[Begin Data records]
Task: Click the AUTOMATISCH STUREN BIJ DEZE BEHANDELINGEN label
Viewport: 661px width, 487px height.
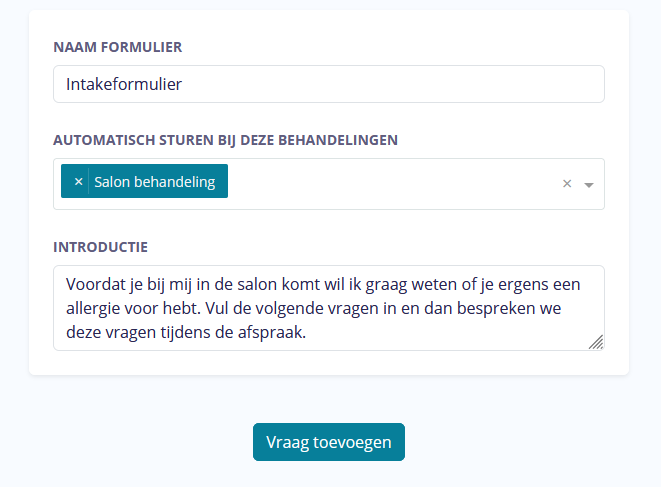Action: (x=225, y=140)
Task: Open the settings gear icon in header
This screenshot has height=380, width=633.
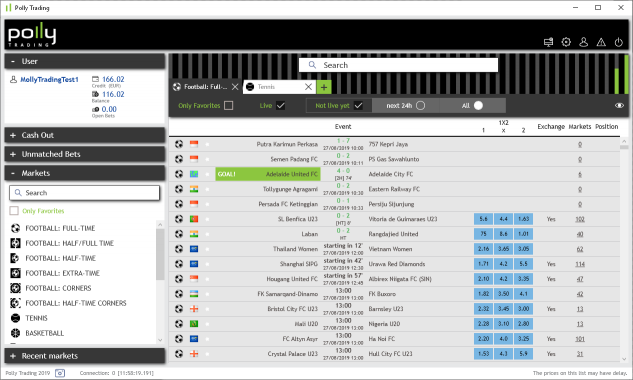Action: [566, 42]
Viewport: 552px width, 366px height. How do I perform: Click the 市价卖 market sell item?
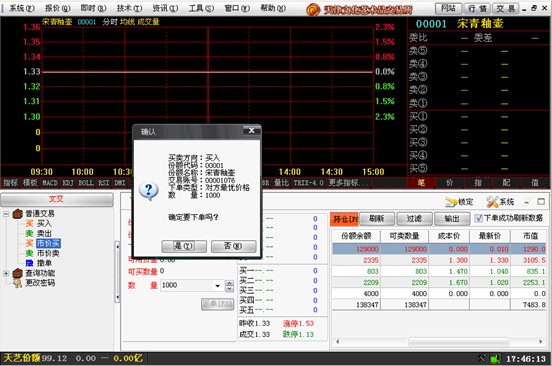[43, 253]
[End Data records]
Directions for this task: Reproduce all of the lines above, requests included, multiplying every coordinate in the answers by 1.3 and rounding to the nearest whole number, with halves rounded up. Leave the pictures out.

Answer to the exercise:
Task: Click the AUTOMATISCH STUREN BIJ DEZE BEHANDELINGEN label
Viewport: 661px width, 487px height.
Action: (x=293, y=182)
Task: Open the settings gear icon in header
This screenshot has height=380, width=633.
Action: [736, 55]
Viewport: 552px width, 366px height. How do I perform: Click the 市价卖 market sell item?
[56, 329]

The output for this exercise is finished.